** Supplied text follows **

Jun 07, 2021 08:14 PM

Premium Tea-Maker Nayuki Bubbles Up Toward Hong Kong Listing

A Nayuki branch in Changzhou, East China's Jiangsu province on April 27. Photo: VCG
A Nayuki branch in Changzhou, East China's Jiangsu province on April 27. Photo: VCG

Nearly four months after first announcing its intent to list in Hong Kong, money-losing premium tea seller Nayuki Holdings Ltd. has passed a stock exchange hearing allowing its IPO to proceed, as it filed an updated prospectus including data from this year’s first quarter. 

Among the updates, the company disclosed that it had continued its rapid pace of new store openings by adding 65 shops in the first five months of the year, boosting its total by more than 10% and bringing the figure to 556, according to the updated prospectus filed late on Sunday.

** End of Supplied text **
** Excerpted records follows **

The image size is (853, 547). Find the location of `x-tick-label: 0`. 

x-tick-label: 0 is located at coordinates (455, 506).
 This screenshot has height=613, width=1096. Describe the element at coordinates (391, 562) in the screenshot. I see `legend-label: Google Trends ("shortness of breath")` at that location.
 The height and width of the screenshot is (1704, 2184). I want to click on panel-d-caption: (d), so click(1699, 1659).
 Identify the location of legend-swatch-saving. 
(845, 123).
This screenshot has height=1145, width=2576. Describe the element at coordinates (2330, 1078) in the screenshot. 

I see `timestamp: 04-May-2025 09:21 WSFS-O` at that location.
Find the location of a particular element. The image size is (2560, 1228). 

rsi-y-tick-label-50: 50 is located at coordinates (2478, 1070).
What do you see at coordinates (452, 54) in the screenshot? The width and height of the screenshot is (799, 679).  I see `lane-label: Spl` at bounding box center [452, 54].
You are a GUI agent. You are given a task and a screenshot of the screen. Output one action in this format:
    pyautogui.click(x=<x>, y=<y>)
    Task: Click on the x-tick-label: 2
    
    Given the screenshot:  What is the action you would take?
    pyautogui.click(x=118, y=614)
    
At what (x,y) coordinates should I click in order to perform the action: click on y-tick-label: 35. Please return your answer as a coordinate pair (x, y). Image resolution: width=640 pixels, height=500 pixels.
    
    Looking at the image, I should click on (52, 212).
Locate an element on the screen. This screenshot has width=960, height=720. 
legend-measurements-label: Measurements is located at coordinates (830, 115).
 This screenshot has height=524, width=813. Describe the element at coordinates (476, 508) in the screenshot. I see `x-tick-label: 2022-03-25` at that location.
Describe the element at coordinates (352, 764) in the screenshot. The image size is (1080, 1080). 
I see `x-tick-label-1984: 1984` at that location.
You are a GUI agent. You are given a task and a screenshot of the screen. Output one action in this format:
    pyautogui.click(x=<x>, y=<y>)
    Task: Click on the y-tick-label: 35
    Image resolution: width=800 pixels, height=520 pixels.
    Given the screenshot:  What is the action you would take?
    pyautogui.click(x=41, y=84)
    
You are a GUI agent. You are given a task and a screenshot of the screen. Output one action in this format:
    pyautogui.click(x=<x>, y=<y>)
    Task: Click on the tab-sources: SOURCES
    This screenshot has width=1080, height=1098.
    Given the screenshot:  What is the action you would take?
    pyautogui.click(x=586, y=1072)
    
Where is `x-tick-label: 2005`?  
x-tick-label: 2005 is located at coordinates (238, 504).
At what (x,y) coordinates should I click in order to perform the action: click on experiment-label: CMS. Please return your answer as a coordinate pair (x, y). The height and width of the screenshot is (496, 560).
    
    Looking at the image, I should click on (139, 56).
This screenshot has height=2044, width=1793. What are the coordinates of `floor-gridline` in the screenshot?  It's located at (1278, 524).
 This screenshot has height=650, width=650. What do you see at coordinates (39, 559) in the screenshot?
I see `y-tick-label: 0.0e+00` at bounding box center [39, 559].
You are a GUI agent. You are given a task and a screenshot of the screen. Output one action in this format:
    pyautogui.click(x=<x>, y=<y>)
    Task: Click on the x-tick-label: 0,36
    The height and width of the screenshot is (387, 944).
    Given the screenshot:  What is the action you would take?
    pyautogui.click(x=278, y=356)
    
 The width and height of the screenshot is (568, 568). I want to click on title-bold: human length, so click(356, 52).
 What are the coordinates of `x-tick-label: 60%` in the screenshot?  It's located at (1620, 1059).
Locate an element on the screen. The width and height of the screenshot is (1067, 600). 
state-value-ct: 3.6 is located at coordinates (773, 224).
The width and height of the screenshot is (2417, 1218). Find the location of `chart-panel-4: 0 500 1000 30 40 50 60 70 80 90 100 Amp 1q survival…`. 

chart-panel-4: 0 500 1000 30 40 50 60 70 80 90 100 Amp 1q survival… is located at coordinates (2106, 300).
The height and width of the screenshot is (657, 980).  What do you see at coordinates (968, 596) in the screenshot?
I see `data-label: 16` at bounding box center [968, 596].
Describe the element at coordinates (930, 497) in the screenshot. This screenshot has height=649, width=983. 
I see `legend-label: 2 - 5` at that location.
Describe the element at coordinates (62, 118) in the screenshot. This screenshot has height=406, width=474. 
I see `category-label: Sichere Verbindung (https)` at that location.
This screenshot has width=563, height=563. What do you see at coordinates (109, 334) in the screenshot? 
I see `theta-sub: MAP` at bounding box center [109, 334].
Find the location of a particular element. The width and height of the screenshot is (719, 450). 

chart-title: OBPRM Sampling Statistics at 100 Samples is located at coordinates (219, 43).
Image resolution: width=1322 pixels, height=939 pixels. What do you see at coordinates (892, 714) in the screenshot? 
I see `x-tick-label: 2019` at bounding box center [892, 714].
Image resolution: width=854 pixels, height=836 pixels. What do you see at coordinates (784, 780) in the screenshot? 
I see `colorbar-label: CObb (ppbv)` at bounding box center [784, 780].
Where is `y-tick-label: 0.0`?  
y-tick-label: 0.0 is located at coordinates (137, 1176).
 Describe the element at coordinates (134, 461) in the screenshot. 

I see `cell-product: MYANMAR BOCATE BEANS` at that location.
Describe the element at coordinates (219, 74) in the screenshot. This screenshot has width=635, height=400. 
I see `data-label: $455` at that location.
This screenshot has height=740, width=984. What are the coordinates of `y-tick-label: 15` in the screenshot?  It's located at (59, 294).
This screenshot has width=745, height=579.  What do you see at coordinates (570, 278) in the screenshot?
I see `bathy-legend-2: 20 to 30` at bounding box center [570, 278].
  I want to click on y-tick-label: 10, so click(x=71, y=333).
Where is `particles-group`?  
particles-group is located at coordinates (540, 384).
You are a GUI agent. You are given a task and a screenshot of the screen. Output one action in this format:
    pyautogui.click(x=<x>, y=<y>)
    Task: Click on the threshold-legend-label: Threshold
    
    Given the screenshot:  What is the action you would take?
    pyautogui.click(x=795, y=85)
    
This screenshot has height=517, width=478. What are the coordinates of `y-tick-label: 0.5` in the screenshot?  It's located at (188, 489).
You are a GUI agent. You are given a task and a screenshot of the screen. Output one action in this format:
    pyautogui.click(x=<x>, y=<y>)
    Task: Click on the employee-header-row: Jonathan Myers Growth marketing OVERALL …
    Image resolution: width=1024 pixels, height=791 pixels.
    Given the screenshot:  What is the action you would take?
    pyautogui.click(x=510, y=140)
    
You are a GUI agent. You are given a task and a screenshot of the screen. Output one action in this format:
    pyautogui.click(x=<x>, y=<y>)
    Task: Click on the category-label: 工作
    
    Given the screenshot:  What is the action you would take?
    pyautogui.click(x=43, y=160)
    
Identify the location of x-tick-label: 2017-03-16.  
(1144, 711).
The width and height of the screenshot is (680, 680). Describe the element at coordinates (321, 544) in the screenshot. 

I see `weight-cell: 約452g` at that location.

** End of Excerpted records **

Exercise 1 >> List every geographic place named in the Nayuki article, including the photo caption.
Exercise 2 >>
Answer each question from the Nayuki article.
(a) What did Nayuki Holdings Ltd. pass that allows its IPO to proceed?
(b) How many shops did the company add in the first five months of the year?
(c) What total number of shops did that bring it to?
Exercise 3 >> Carry on the Nayuki listing article, beginning after its final sentence.

Expected answer 1 >> Hong Kong; Changzhou; Jiangsu province; East China

Expected answer 2 >>
(a) A stock exchange hearing.
(b) 65 shops.
(c) 556.

Expected answer 3 >>
The company also gave revenue and profit data for the first quarter, though it did not provide comparable figures for the year earlier. It said revenue for the three-month period totaled 959.1 million yuan ($150 million), the vast majority of that coming from its namesake Nayuki teahouses. It reported an adjusted net profit of 7.3 million yuan for the period, but did not say whether it was profitable using international financial reporting standards (IFRS) for the period.

“In addition, we achieved store-level operating profit for Nayuki of 151.6 million yuan for the three months ended March 31,” it said. It said same-store profit margin for Nayuki stores were 24.9% and 25.3% in 2018 and 2019, respectively, but the figure dropped sharply to 13.5% last year, according to the prospectus.

The premium tea market in which Nayuki operates has big potential and is expected to grow by about 24.5% each year to reach about 340 billion yuan in annual sales by 2025, according to data from market research firm China Insights Consultancy cited in Nayuki’s February prospectus. Still, relatively low barriers to entry have led a flood of players to enter the market, with numerous rival outlets often vying for business in busy shopping and commercial areas.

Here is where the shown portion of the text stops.